→ STATED TASK: Write out the entries below again, swapping "search field" for "search box" and keeping everything else the same. Leave the pictures out.

***** ENTRIES SUPPLIED

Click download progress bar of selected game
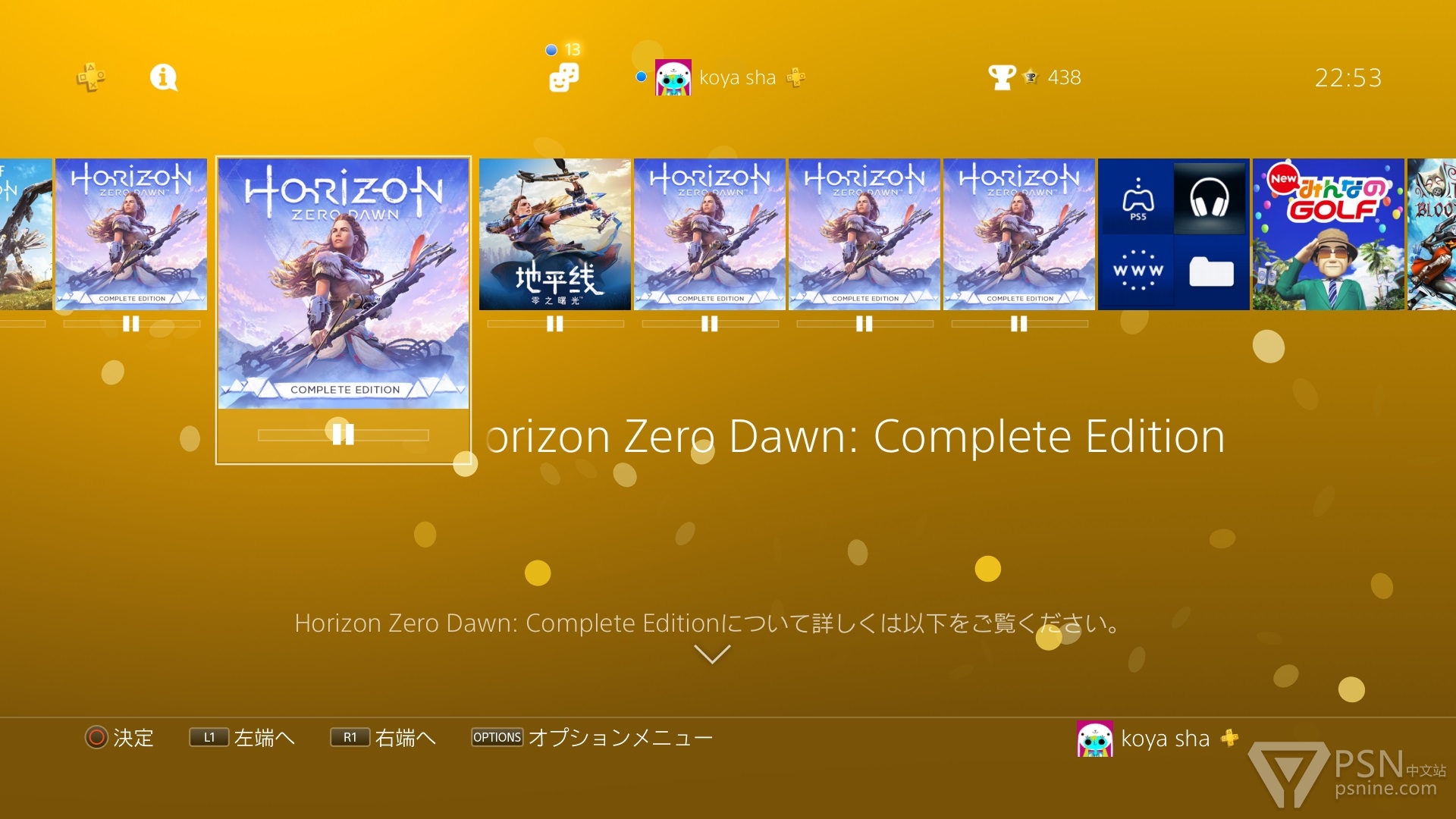The width and height of the screenshot is (1456, 819). click(x=343, y=435)
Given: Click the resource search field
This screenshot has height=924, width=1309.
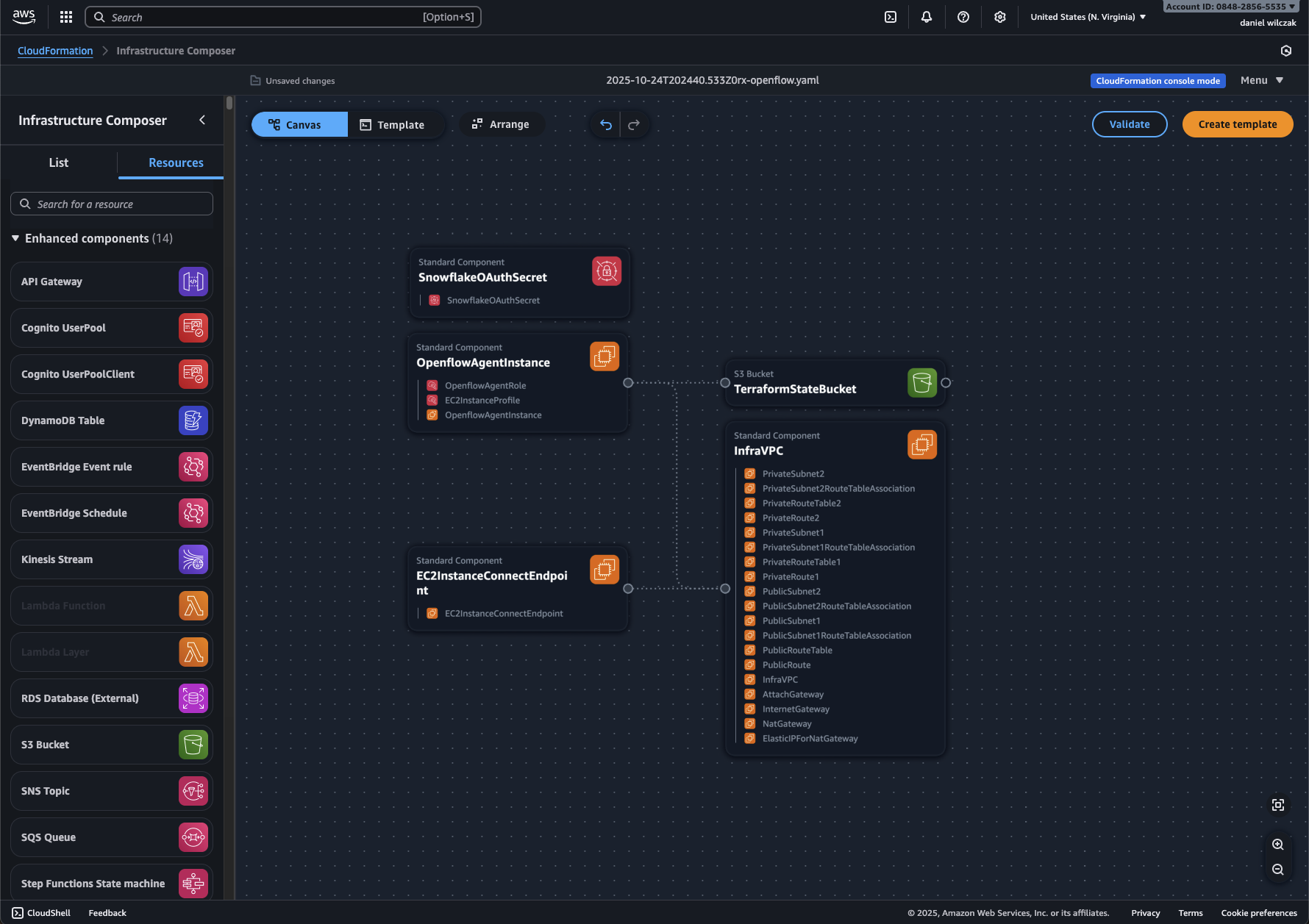Looking at the screenshot, I should click(x=112, y=204).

**********

→ THE OUTPUT:
Click download progress bar of selected game
The width and height of the screenshot is (1456, 819). click(x=343, y=435)
Given: Click the resource search box
This screenshot has height=924, width=1309.
Looking at the screenshot, I should click(x=112, y=204).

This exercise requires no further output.